Cows with kindly brown eyes
Stand in silent confusion, heavy with milk,
First a patient lowing then
A shifting of their hooves
A quickening of their breath
A snort, a nudge.
But still the steady drone of the tractor
Stopped forever in a moment of time.
Then the sound of sirens, all peace destroyed
The herd scatters, then when all is quiet
They return silently
Carefully probing the empty tractor.
For a moment they are lost
Something has changed.
But the call of the Milking Parlour is strong
And they must answer.
Only one remains
Whiskey remembers.
10 comments:
So beatifully written and so heartbreakingly sad.
Hugsx
That's the most beautiful poem and so utterly sad.
Love to you Sheepish. x
Lovely images. I'm so sorry.
That is so atmospheric, so evocative. Beautiful. (((((hug)))))
Oh Lord... you convey it all so heartbreakingly...
I can see the field and the cows and the tractor.
Sheepish, I am so sorry.
I think about you a lot and wonder how you are.
Thank you for posting.
x
So sorry- beautiful and heart breaking.
Virtual hug
I feel like a terrible eavesdropper arriving at your blog for the first time today, but thank you for this beautiful poem.

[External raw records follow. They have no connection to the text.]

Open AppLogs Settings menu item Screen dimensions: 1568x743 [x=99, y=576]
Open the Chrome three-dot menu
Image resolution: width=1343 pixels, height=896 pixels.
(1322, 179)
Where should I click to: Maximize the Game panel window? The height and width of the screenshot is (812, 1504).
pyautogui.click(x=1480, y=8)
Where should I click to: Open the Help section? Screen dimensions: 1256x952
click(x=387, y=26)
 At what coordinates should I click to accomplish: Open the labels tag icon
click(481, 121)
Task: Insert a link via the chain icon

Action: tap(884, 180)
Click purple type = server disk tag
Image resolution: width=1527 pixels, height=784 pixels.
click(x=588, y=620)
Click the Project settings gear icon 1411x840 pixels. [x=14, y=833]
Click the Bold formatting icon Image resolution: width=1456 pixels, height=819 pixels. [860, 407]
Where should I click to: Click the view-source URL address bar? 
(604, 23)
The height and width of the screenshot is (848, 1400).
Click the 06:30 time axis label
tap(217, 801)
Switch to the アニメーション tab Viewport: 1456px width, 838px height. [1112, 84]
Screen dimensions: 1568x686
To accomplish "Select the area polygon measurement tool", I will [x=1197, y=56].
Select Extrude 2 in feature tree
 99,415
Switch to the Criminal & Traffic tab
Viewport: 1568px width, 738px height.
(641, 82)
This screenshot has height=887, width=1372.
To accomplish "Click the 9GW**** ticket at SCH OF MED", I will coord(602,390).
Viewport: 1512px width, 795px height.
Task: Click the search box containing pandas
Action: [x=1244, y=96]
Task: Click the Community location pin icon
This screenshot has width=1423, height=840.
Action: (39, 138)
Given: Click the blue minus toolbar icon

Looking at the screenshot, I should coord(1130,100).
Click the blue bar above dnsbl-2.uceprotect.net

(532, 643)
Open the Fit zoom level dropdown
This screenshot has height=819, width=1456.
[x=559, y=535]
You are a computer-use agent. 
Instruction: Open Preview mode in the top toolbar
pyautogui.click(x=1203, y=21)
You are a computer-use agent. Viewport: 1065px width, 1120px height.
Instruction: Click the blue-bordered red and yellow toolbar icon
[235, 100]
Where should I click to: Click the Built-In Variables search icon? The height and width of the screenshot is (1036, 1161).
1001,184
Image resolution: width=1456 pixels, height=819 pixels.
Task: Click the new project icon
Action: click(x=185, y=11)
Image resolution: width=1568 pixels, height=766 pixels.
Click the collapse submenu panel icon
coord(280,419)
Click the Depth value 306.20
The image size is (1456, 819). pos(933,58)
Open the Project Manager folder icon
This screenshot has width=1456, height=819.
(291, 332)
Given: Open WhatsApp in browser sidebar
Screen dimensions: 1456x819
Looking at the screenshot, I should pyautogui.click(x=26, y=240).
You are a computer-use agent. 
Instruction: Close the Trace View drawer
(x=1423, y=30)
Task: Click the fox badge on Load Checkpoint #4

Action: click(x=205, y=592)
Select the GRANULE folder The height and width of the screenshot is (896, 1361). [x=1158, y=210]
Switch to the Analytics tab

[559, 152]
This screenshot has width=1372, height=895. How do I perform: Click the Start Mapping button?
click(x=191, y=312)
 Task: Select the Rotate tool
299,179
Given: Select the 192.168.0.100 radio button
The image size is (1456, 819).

Makes me want to make the most of today.
Thank you for stopping by my blog. I have been remiss about writing lately. I am so sad to hear about the loss of your son. July 20th is also the day we lost our son but a year before you. The pain seems to get worse around 3 months as the numbness wears off and the horrible reality of life without your baby sets in. Now, over a year out, I am finally living through a week or two at a time without weeping. But I still get hit with waves of agony as I remember full force how much I miss my boy. Hang in there and stop by anytime.
My son died in 1992. He was eleven years old. The pain does lessen but never goes away entirely. I have just reclaimed my farmhouse where we lived...I've been writing about it in my blog Donegalfarm.blogspot.com.
thank you for the beautiful poem...writing helps.